A hundred years ago astronomers assumed that any body larger than an asteroid would be constrained by gravity to a spherical shape. But as telescopes got better, reality intruded.

Planetary nebulae in particular, now thought to be the final explosive stage of large stars, fail to live up to spherical expectations. Over 60 years ago, Dr Charles Bruce, of the Electrical Research Association in England, began to note the similarities between planetary nebulae and electrical discharge phenomena. In this Hubble Telescope image of the planetary nebula known as the Bug Nebula, you can see many examples of these electrical characteristics. The overall shape is an hourglass, not a sphere. The central star is hidden by a dark dust torus. The light of the star is rich in ultraviolet, one of the signatures of electric discharge. And the shapes within the nebula mimic the twisted filaments, spirals and pillars typical of electrical discharge in plasmas.

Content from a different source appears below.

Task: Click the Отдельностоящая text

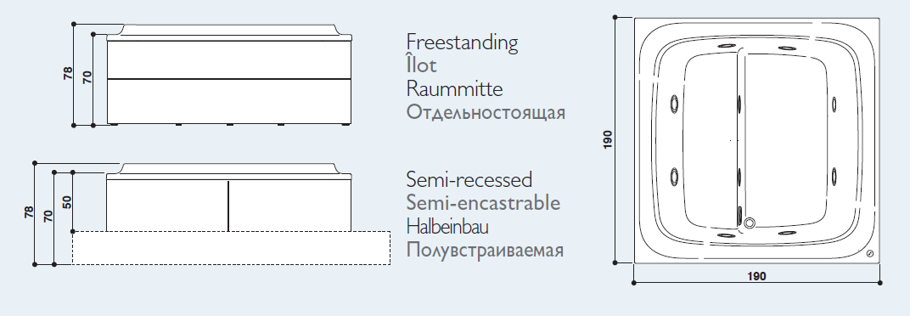Action: tap(486, 112)
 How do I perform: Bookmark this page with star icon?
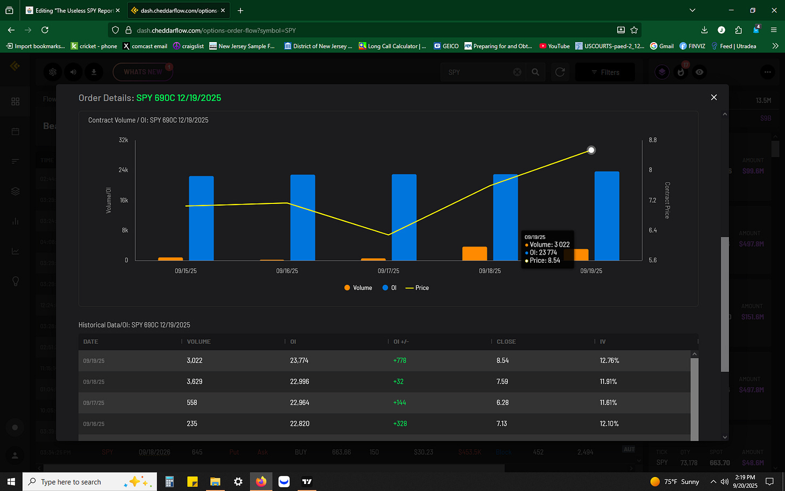(634, 30)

Plasmas in the lab form cellular structures separated by thin layers of opposite charge called double layers. Does the same thing happen in nebulas? That's a tough question to answer, because the only known way detect a double layer is to send a probe through it, and nebulas are far beyond the reach of our spacecraft. But everywhere we've sent probes in our solar system, we've found cellular structures separated by double layers, just as we found in the plasma lab. We call these structures magnetospheres, magnetotails, bow shocks, comet heads and tails.

Hannes Alfvén says, "... it is unpleasant to base far-reaching conclusions on the existence of a structure which we cannot detect directly. But the alternative is to draw far-reaching conclusions from the assumption that in distant regions, the plasmas have properties which are drastically different from what they are in our own neighborhood. This is obviously far more unpleasant ... " Although the answers are not yet known, Electric Universe researchers begin by assuming that the behavior of plasma will be the same whether you encounter it in the plasma lab or in a far-away stellar formation like the Bug Nebula. And that assumption offers a whole new viewpoint for the universe we live in.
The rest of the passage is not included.